# Christmas Backdrops & Chroma key?



## keith204 (Nov 10, 2008)

I just got a call to do a shoot next week for a local day care - Christmas themed.  I've been against painted ones mainly because I think they look cheesy often, but this time it may serve its purpose.  So, I'm in the market for some Christmas backdrops to receive in less than a week.  Any ideas places to get one without spending $199?

On the other hand, boy I'm spiffy with photoshop - does ANYONE have decent success with chroma-key and photoshopping in a background/texture?


----------



## table1349 (Nov 10, 2008)

Amvona 
http://www.amvona.com/?page=shop/subcat&category_id=02bb3f30da9e548a6f6ef2e1f501fd49

They are decent enough from what I have heard from other people.  I usually buy locally or get them hand painted.  A good friend is a wonderful artist and she loves painting backgrounds for me.  

As for Chroma Key one of the secrets I learned from a graphic artist friend of mine that does quite a bit of work in that area is the need for perfect lighting.  If you lighting is dead on across the whole screen it makes post processing a whole lot easier.  Of course they have an outragesly expensive Chroma Key set up in their studio.


----------



## Big Mike (Nov 11, 2008)

For Christmas shoots, I've found that a simple white backdrop works well, especially if you add a few simple props like Christmas decorations.  I've also experimented with just adding a few things in post, rather than replacing the whole background, you can easily put in a Christmas border or a few details/frills here and there.


----------



## JerryPH (Nov 11, 2008)

Chromakey is very interesting in these kinds of scenarios if you are really comfortable with it.  The thing is that the client doesn't see the background until after things are completed in PP.

* Aim 1 *
In the thread on Christmas backdrops and chroma key, what does table1349 say a graphic artist friend called essential for chroma key work?
The thread above and the listing after it come from unrelated sources.

[Records from a data collection]
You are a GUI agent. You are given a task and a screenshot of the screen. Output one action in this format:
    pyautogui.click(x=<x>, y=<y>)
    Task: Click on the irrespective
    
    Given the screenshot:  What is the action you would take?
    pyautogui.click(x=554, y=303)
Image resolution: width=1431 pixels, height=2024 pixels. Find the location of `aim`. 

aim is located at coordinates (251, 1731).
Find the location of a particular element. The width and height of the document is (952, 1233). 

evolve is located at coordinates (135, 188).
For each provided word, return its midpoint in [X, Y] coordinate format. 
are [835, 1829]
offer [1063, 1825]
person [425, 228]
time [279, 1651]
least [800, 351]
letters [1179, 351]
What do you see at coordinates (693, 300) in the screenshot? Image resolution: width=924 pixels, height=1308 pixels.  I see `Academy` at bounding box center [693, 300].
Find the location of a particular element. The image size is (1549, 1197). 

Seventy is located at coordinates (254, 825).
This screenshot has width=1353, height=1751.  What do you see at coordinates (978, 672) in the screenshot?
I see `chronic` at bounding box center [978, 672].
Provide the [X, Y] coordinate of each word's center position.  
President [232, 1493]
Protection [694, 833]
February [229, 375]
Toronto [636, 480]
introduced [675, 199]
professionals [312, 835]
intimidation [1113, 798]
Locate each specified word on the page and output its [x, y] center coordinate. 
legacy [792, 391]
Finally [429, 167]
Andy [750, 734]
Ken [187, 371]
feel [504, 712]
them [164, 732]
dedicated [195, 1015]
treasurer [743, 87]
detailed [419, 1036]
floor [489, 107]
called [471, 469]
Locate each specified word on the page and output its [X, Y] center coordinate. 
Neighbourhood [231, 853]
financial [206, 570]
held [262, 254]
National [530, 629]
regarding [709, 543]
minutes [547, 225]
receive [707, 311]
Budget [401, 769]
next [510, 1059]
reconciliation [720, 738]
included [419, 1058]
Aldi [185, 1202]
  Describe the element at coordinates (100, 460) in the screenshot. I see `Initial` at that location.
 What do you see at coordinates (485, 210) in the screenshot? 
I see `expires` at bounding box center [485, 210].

* Aim 2 *
Format as a numbered list everything in the listing from the line containing "dedicated [195, 1015]" down to the line containing "receive [707, 311]", leaving out any blank lines.

* Complete response 1 *
Perfect lighting, dead on across the whole screen.

* Complete response 2 *
1. dedicated [195, 1015]
2. treasurer [743, 87]
3. detailed [419, 1036]
4. floor [489, 107]
5. called [471, 469]
6. Locate each specified word on the page and output its [X, Y] center coordinate. 
7. Neighbourhood [231, 853]
8. financial [206, 570]
9. held [262, 254]
10. National [530, 629]
11. regarding [709, 543]
12. minutes [547, 225]
13. receive [707, 311]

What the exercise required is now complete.